Un team di studiosi ribadisce che esiste un collegamento tra diffusione del coronavirus e la quantità di polveri fini
Sabato l'assessore lombardo Cattaneo aveva definito i dati «non sufficientemente chiari»
ROMA - «Può non bastare un metro di distanza» come distanziamento precauzionale tra le persone. È quanto si legge in una nota congiunta di esperti e ricercatori della Società Italiana di Medicina Ambientale (SIMA), Università di Bari (UniBa) e Università di Bologna (UniBo), autori di un position paper pubblicato nei giorni scorsi, in cui si evidenzia una correlazione tra la presenza di particolato atmosferico nell'aria e la diffusione del coronavirus in determinate aree del Paese.
«Il nostro studio - si sottolinea - è condotto con metodo scientifico, basandosi su evidenze.
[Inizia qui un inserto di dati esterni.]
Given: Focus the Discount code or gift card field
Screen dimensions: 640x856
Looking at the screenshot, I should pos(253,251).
La correlazione è presente. Che i virus si diffondano nell'aria trasportati dalle polveri trova riscontro nella letteratura scientifica. Come trova riscontro il fatto che restino attivi per diverse ore. Perciò è importante ribadire che in condizioni di alte concentrazioni di particolato un metro di distanza tra le persone è necessario ma potrebbe non bastare, sia in ambienti outdoor che indoor».
Quindi cosa raccomandano «Occorre ridurre le emissioni al minimo e le distanze tra le persone al massimo».
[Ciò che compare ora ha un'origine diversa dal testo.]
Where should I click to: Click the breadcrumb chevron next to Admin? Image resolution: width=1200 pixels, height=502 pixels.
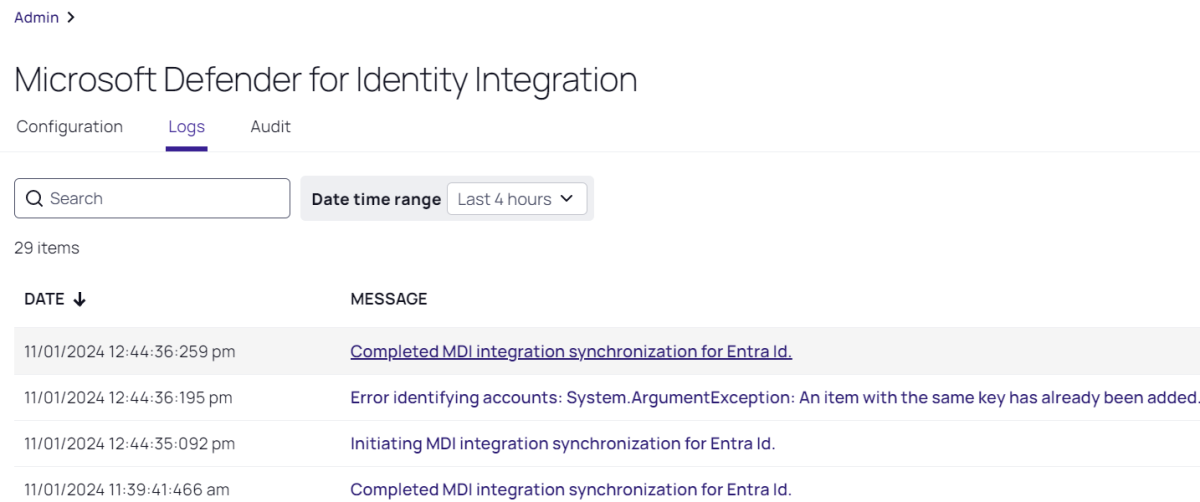[71, 17]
Lo scetticismo di politici e imprenditori - Le conclusioni della ricerca pubblicata qualche giorno fa non avevano affatto convinto il mondo della politica e dell'imprenditoria. Sabato l’assessore regionale all’Ambiente e Clima della Lombardia, Raffaele Cattaneo, aveva dichiarato in diretta Facebook: «Non è affatto dimostrata l’associazione tra Pm10 e coronavirus perché non ci sono ancora dati sufficientemente chiari». A suo dire erano state diffuse notizie «senza un adeguato fondamento scientifico» e aveva citato una nota della Società italiana di aerosol (Ias), ente che raggruppa circa 150 ricercatori ed esperti di varie università italiane ma anche di ricerca delle agenzie di protezione dell’ambiente del settore privato.
«La Società italiana di aerosol» aveva spiegato Cattaneo «dice esplicitamente che lo studio di questi ricercatori è lacunoso, deficitario dal punto di vista del metodo e che non dimostra alcun nesso di causalità e, quindi, invita a non diffondere informazioni allarmanti».
«La nostra Agenzia regionale di protezione ambientale (Arpa) – aveva concluso Cattaneo – sta verificando tutti i dati di questa situazione straordinaria. È anche una occasione per capire bene l’effetto sull’inquinamento del traffico e delle nostre attività normali. La vogliamo usare anche a questo scopo a non diffondiamo notizie allarmistiche che non sono scientificamente provate».
Carlo Bonomi, presidente di Assolombarda - l'associazione delle imprese che operano nelle province di Milano, Lodi, Monza e Brianza - sempre sabato aveva negato a Repubblica l'esistenza di un nesso tra diffusione del virus e aria inquinata a causa della presenza di fabbriche e attività. «Non credo ci sia questo rapporto, nessun dato conferma un'ipotesi di questo tipo. Piuttosto noto che si sta cercando di far passare l'idea che la colpa del contagio siano le imprese. È un paradigma del sentimento anti-industriale che c'è nel nostro Paese. Eppure se si stanno realizzando nuovi reparti di terapia intensiva in pochi giorni, è grazie alle imprese».